A maioria dos habitantes da Guarita é formada por crianças na faixa de zero a cinco anos, segundo levantamentos extra-oficiais de enfermeiros que trabalham na área. São as principais vítimas da água contaminada. Um técnico da Funasa explica que a terra da lavoura não contamina as águas de nascentes e fontes apenas porque as deixa barrenta. O problema são os produtos químicos usados na plantação: o adubo, que ajuda a planta a crescer, o veneno agrícola, usado para matar as pragas, e o herbicida, empregado para eliminar as ervas daninhas.

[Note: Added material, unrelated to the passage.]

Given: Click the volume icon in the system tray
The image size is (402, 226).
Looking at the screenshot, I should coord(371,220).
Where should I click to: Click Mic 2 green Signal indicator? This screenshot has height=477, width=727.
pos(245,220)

Há mais um problema: durante duas décadas, os solos da Guarita foram arrendados de maneira clandestina para quadrilhas de brancos, que os exploravam de maneira predatória. Foram expulsas pela Polícia Federal (PF). Mas os danos causados ao ambiente não foram reparados, explica o cacique Alfaiate.

À leste da Guarita fica outra reserva caingangue, a de Nonoai. A água das fontes é transparente, mas está contaminada.

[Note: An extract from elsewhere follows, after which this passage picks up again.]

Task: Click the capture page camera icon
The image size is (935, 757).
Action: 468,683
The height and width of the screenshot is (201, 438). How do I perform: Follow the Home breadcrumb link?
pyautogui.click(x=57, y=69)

- Nosso maior problema é que as comunidades ao redor das lagoas e das nascentes cresceram. E a água já não dá mais para todo mundo. Na confusão, muitos acabam tomando água ruim e adoecem - explica Paulo Vergueiro, um dos líderes da tribo.

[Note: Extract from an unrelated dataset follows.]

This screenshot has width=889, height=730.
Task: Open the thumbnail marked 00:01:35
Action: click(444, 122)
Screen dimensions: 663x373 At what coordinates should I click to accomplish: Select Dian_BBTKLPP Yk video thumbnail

A água ruim, segundo um técnico em recursos hídricos, deve-se à exploração intensiva das nascentes, contaminadas pelos dejetos. Geovana da Rosa, sete anos, 11 quilos, é uma das vítimas. Seu organismo desnutrido está afetado pela água poluída.

A concentração de moradias ao redor das nascentes em Nonoai e outras reservas ocorre há quatro décadas. Foi incentivada por antigos dirigentes do Serviço Nacional de Proteção ao Índio (SPI), extinto e substituído pela Fundação Nacional do Índio (Funai), órgão responsável pela subsistência das tribos. O atual administrador da Funai no Estado, o caingangue Neri Ribeiro, 53 anos, lembra que a lógica de incentivar grandes aglomerados de índios era baratear os custos dos investimento oficiais em infra-estrutura como eletricidade e escolas. Até então, os indígenas se organizavam em pequenos povoados dentro da reserva.

Muitos desses povoados foram feitos à força. É o caso da reserva de Votouro, em Benjamin Constant. Nos anos 60 - conta Nelson Pinto, 41 anos, um dos líderes da tribo -, o governo terminou com a reserva indígena Ventarra, no atual município de Erebango, e forçou seus moradores (em torno de 150 famílias) a se mudarem para Votouro. A Constituição garantiu aos índios a retomada de Ventarra há dois anos. Eles voltaram, deixando para trás as águas contaminadas de Votouro.

- Os doutores (médicos) brancos dizem que nossas crianças morrem porque não sabemos cuidar delas. Jamais falaram que é pelo ajuntamento de muitas famílias em um mesmo lugar. Coisa que fomos obrigados a fazer pela política do homem branco - critica Pinto.